Ubisoft fans need to change their passwords now

Ubisoft fans need to change their passwords now

A recent outage of Ubisoft's gaming services could be due to a cyberattack from the group that claims to be behind the recent attacks on Nvidia and Samsung.

Ubisoft is one of the largest video game companies in the world, offering AAA titles such as the Far Cry and Assassin's Creed series.

The company notified its users and customers of a temporary outage, and while that announcement said nothing about the possible perpetrators or how their devices were compromised, the Lapsus€ group shared the announcement a day later, complete with a smiley face emoji. .

During the follow-up chat with their followers, the group "confirmed" that they were not targeting Ubisoft customer information.

Ubisoft user data

Ubisoft said the same in its announcement, stating that "at this time there is no evidence that any player's personal information was accessed or exposed as a result of this incident" and adding that it has restored all of its services.

Still, the company suggested all users to reset their passwords, just to be safe.

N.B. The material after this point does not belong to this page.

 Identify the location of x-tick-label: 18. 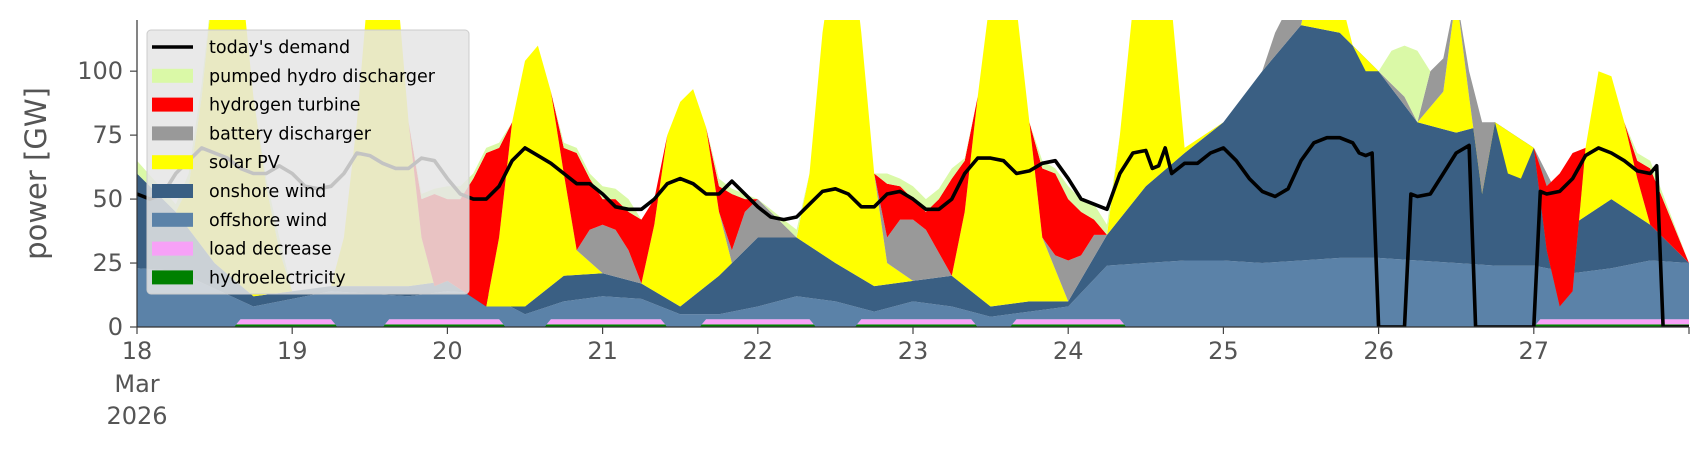
(138, 351).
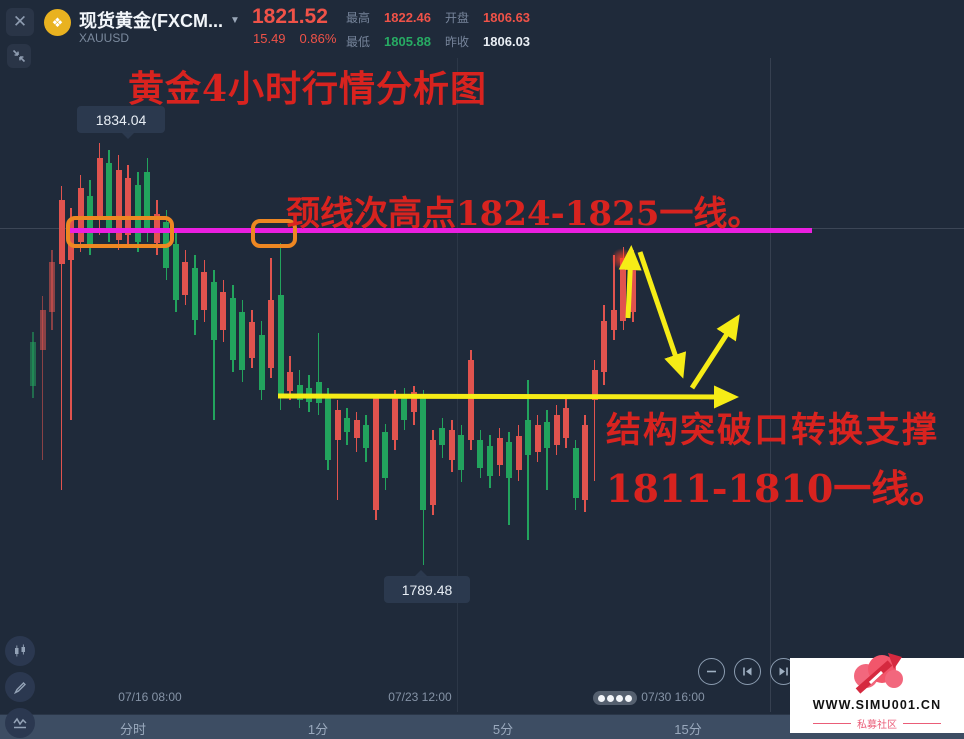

Lapsus€ has been extremely active in recent months. In early March, he breached Nvidia's defenses and got away with a terabyte of sensitive data, including employee login credentials.

The group later said that the stolen data helped the group create a tool that bypasses the hash rate limiter placed on some of Nvidia's RTX-30 series GPUs, often used by Ethereum miners. The tool was reportedly sold on the black market for €1 million, but it has yet to be confirmed whether it works or not, or if it's just another virus.

Lapsus€ also claimed to have compromised Samsung's network and stolen nearly 200GB of extremely sensitive data.

The data would have included the source code of each Trusted Applet (TA) installed in Samsung's TrustZone environment used for confidential operations; algorithms for all biometric unlocking operations; Bootloader source code for all recent Samsung devices; confidential Qualcomm source code; source code for Samsung activation servers; Full source code of the technology used to authorize and authenticate Samsung accounts, including APIs and services.

The group also claims to have hit Vodafone, but no data leaks have been confirmed or any information about the company has been revealed so far.